5.2.4 5.2.4 Acknowledgement mechanism limitations
CC2420 chips provide an acknowledgement mechanism (a hardware mechanism). This can protect the radio link from undesired problems in the radio channel. But as it is referenced in [18] (and we have observed during our work), some additional issues are detected, like false acknowledgements.
A false acknowledgement occurs when the radio chip receives a packet and it acknowledges its reception, but the microcontroller would never receive it. For this reason, it is advisable to use a software acknowledgement mechanism at the application level with certain special behaviour. This idea will be detailed as part of the proposed solution (in Sections 6 and 7).
5.2.5 5.2.5 The problem of the initialization step with communication errors
The initialization step of the mDKLS algorithm is critical. If a node starts the training step without the sample (x _{ i },y _{ i }) of one of its neighbours, the algorithm will get quite wrong results, as it will use a 0 value for the initial measure of that neighbour. So the way by which the nodes acquire the knowledge of the neighbourhood is of high importance:

We need a very reliable transmission and reception of data if the network topology is fixed.

We must protect each node not to start its training step until all the neighbour measures have been received.
When using a fixed topology, each mote knows its neighbourhood because it is defined in the application source code. This means that matrix dimensions are also fixed, so all the initialization messages from the neighbours must be received in order to start the training step.
6 Proposed solution
In the last section, we detected two main problems when implementing the algorithm in the MICAz motes:

Packet loss.

Short time between packets preventing their processing in real time, in scenarios like Fig. 3.
To avoid on these problems, we have based the implementation only on unicast messages, although the broadcasting data would be desirable in terms of communication energy consumption. We have developed an additional layer to control the communications among motes and to ensure that all the unicast messages are received and processed by the destination motes. Finally, we focus on minimizing the number of retransmissions in scenarios like shown in Fig. 3.
To sum up, the following points must be addressed:

To solve the floating point data limitations.

Each mote must have transmission and reception buffers with enough capacity to attend to all the neighbours.

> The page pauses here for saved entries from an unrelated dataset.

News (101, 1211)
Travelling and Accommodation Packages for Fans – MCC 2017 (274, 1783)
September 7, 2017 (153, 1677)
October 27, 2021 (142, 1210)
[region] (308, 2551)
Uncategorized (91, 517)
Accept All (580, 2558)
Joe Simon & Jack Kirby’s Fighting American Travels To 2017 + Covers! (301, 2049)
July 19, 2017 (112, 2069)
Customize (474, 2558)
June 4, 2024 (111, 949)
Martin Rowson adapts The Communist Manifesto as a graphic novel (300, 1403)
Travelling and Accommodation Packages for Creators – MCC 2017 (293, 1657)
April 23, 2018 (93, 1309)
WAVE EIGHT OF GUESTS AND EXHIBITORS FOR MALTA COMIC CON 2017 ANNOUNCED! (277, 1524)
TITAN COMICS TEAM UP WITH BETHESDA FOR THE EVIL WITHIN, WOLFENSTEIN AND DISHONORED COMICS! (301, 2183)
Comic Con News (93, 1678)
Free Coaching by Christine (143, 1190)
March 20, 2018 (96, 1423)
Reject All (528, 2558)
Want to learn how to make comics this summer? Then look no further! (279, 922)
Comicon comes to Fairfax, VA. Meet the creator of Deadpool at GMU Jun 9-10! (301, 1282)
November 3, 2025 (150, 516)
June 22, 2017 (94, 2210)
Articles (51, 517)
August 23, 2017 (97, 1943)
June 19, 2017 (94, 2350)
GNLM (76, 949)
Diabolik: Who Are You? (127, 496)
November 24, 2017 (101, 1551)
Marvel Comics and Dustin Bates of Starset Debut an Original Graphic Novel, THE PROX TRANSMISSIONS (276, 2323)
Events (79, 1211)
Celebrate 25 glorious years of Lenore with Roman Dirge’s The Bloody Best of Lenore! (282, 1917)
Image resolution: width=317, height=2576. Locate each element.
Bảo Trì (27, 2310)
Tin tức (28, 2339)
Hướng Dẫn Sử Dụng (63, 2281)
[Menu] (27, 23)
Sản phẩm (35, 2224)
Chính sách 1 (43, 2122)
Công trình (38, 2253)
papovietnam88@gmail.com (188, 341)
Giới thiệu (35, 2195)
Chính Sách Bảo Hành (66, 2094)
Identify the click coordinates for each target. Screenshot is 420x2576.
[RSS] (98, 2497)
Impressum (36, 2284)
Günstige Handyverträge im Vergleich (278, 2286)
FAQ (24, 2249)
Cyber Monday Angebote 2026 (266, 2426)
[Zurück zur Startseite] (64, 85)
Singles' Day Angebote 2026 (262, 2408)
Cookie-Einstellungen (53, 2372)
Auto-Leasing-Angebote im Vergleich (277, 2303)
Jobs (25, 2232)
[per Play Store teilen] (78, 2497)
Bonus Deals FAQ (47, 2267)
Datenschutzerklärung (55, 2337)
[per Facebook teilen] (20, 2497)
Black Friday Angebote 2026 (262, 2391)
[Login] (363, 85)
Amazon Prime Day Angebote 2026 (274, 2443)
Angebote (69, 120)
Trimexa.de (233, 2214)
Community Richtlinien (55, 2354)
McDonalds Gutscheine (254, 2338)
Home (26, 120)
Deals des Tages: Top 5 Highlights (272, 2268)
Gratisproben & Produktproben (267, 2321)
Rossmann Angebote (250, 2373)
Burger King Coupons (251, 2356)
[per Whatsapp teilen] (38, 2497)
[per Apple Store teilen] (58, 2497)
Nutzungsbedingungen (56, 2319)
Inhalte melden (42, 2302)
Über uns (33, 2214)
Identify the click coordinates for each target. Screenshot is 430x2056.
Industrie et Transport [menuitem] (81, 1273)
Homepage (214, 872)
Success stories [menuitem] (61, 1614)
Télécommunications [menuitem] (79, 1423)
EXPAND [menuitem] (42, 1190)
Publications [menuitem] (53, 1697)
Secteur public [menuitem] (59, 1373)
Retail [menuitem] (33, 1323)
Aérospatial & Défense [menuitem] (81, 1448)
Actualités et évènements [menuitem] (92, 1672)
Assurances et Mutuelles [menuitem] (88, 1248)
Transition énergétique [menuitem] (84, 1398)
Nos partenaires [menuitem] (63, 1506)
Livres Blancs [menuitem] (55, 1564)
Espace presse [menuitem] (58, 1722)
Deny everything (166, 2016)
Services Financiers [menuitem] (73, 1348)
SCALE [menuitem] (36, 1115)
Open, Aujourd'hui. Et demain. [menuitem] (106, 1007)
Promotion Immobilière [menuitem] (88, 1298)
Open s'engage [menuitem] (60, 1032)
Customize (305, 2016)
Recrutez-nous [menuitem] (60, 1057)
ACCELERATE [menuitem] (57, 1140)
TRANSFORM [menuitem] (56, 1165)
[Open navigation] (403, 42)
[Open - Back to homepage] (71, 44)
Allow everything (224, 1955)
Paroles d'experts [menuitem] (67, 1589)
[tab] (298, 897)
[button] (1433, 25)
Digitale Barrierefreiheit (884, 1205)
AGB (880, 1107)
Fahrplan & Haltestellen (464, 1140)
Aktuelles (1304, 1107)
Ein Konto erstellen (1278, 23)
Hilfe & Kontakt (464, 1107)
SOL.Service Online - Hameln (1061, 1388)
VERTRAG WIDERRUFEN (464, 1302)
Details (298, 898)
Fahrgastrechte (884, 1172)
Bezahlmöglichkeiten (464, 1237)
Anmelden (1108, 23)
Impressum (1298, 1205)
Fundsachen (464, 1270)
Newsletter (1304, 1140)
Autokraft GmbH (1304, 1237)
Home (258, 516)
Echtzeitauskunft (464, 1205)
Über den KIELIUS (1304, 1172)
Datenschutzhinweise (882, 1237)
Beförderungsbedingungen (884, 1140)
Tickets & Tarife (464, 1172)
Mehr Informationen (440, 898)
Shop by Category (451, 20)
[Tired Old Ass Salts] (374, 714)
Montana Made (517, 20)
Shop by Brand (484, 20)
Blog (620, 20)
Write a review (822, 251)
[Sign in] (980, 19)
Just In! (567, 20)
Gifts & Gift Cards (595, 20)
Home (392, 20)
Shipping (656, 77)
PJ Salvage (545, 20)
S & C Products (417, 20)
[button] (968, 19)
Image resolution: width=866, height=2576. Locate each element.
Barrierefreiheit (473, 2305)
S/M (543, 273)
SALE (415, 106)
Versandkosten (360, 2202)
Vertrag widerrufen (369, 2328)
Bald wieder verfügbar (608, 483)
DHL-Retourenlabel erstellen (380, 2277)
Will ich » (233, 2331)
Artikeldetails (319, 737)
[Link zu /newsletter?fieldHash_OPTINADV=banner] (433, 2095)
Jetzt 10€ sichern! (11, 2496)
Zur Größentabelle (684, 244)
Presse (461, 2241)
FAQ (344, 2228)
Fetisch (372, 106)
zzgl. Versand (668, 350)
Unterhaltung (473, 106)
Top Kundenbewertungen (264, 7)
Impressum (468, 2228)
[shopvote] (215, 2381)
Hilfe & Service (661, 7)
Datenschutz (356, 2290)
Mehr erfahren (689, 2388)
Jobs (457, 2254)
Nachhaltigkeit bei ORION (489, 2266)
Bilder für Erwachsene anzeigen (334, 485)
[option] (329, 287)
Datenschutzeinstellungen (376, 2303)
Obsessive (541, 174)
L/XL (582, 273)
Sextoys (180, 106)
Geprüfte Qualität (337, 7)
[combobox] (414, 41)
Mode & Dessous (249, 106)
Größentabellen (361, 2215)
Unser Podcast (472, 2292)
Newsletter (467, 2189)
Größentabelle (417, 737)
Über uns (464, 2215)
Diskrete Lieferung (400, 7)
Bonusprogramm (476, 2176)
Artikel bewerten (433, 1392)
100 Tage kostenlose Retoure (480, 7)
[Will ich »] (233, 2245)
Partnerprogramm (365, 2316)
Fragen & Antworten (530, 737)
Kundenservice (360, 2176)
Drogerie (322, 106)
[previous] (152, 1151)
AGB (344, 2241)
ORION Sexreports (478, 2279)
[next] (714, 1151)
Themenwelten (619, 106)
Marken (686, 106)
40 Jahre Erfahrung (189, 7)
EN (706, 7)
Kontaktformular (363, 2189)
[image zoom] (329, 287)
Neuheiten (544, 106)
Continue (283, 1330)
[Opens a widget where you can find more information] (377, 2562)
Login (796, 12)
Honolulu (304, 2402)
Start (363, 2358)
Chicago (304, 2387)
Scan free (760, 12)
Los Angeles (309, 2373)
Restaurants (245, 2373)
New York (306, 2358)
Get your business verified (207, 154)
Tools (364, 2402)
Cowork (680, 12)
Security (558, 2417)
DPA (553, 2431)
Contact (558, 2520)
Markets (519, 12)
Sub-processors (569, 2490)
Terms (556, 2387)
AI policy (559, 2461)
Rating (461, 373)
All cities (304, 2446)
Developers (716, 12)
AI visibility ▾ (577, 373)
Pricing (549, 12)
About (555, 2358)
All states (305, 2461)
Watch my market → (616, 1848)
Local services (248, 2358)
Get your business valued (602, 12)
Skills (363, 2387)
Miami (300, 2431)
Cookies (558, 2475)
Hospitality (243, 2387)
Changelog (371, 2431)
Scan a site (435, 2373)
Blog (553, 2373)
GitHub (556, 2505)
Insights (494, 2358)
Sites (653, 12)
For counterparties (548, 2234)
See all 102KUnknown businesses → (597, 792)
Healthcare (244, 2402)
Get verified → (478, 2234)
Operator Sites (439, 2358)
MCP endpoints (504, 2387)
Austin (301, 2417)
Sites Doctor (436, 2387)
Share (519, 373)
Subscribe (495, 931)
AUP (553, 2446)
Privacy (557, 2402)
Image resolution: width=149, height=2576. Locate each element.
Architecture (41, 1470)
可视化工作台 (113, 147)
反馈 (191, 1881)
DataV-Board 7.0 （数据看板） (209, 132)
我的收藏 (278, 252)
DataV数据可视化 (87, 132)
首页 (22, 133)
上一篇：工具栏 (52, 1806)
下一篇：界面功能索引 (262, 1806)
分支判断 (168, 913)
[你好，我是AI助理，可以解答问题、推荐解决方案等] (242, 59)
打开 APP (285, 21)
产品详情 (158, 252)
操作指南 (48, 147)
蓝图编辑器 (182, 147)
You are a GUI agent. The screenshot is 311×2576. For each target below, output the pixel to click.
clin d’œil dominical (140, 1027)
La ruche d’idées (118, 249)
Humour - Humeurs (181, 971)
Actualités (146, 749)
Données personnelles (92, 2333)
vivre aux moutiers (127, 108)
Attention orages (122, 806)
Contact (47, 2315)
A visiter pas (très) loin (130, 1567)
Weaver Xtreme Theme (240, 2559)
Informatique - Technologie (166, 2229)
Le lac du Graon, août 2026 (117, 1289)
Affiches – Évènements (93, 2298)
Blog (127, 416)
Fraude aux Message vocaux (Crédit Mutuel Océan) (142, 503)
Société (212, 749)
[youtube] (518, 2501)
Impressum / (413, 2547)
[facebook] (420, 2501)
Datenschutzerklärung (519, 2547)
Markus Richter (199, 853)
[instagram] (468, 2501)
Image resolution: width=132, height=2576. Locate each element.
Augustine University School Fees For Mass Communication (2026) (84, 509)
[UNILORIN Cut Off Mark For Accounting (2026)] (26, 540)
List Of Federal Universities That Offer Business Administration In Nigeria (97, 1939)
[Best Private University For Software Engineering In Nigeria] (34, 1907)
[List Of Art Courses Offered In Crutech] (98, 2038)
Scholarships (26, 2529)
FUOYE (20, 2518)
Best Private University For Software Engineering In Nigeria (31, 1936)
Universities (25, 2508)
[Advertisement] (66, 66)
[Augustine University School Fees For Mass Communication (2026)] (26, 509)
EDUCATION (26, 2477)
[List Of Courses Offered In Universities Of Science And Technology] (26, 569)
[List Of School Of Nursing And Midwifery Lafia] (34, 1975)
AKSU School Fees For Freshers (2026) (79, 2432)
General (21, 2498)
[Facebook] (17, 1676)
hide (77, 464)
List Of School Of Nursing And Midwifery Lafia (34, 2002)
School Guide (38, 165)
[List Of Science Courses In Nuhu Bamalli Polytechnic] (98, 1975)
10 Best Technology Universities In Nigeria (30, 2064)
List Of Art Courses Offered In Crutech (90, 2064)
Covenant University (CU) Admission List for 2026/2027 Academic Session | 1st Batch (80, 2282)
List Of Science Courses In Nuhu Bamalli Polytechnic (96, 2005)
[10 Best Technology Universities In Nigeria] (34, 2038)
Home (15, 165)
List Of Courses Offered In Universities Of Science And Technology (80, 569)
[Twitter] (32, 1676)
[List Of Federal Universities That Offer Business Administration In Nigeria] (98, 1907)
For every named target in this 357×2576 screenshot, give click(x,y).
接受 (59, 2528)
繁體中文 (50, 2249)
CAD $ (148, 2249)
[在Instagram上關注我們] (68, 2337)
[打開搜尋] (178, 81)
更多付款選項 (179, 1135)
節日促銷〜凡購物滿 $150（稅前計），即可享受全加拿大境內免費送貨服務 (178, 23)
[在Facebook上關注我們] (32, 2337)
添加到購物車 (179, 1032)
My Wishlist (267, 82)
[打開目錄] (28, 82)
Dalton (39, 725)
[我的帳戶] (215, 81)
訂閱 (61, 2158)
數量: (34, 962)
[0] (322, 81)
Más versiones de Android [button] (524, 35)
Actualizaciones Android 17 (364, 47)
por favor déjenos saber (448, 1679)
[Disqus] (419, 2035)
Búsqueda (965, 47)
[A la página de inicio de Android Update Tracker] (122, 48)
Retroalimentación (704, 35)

If a received packet into the transceiver buffer cannot be attended by the microprocessor, it should be removed from the buffer to avoid overflow if possible.

If a packet must be sent and the transceiver buffer is full, we must ensure that it will be sent when possible.

The required time to process a packet must not affect to the communications to other motes.

All the received packets must be processed.

We need to achieve zero packet loss, trying to minimize as possible the number of retransmissions in the network.
6.1 Floating point computation
To face the limitations described in Section 5.2.1, we could scale the floating point variables and treat them like integer variables, but overflow problems were present.
To deal with these problems, we have adopted a twostep solution with good results:

1.
Matrices are saved into the RAMlike scaled values (integers). Doing this we can pass them by reference to the matrix functions.

2.
Once into each matrix function, all pointed data are saved into local variables (matrices), converting them to float variables without scale. Hence, internally, each function will do all the operations with floating point variables avoiding overflow problems. Finally, the results will be scaled again and returned like integer values.
The library is set to allow the user to select not only the scale of the input data but also the scale of the result.
6.2 Reception
Our proposed solution for reception is shown in Fig. 4. Let us have a comprehensive overview with a few points:

1.
First, we must modify the native events and commands of TinyOS that manage the reception of packets, converting them from synchronous mode to asynchronous mode. This will make that whenever exist packets into the buffer, no processing operations will be done until all of them have been saved into the RAM. If some processing operation is running when a new packet gets into the transceiver buffer, the process will be stopped and continued once the packet has been extracted from the transceiver and saved into the RAM memory.

2.
A new reception module must be implemented. It must include a circular buffer into the RAM memory to save all the incoming messages. Each time a packet is received from the transceiver (in asynchronous mode), it will be saved in this buffer.

3.
The new module must handle a new acknowledgement mechanism at microprocessor level. A message is not acknowledged until it is saved into the circular buffer. This mechanism will require a preprocessing operation, as it will be detailed in Newacknowledgementmechanism.

4.
The reception operations must be transparent to the user.
6.3 Transmission
The solution for transmission is similar, but in this case, it is not necessary to convert the corresponding native events and commands into asynchronous mode:

1.
We must provide a circular buffer into the RAM memory to save all the messages that must be sent.

2.
The new module for transmission must manage the new acknowledgement mechanism (detailed in Newacknowledgementmechanism). It must manage the timer of the mechanism.

3.
The transmission operations must be transparent to the user.
6.4 New acknowledgement mechanism
We propose to use the directsequence number (DSN) mechanism. The transmitter mote labels each packet and waits for a given time for a response. It must control situations like the scenario shown in Fig. 5, where we have a retransmission because processing times to acknowledge are larger than timers. The acknowledgement mechanism uses a timer to evaluate if a packet must be resent. We want to minimize the number of retransmissions in the network. In our solution, we are processing the incoming packets sequentially in the circular buffer, so if we do not send the acknowledgement until its turn of processing, retransmissions will be done.
In the reception of the acknowledgement, we have a similar problem. Suppose mote m _{1} sends a packet to m _{2} and starts the timer. When it is received by m _{ 2 }, it will be attended in asynchronous mode to be saved into its reception circular buffer. Once it is saved, the m _{2} sends an acknowledgement packet to m _{1}. Once the acknowledgement packet is received by m _{1}, it will attend it but a preprocessing is needed: this kind of packet must not wait their turn into the circular buffer in order to avoid unnecessary retransmissions. So, all the incoming packets must be preprocessed: if they are ACK packets, they will not be saved into the circular buffer; they must be processed immediately to clear the timer.
7 The implementation
Finally, we detail the components that provide the new functionalities described in Section 6. The solution is based on three new modules (see Fig. 6):

The main component (moteC).

The new transmitter component (QueuedSenderC).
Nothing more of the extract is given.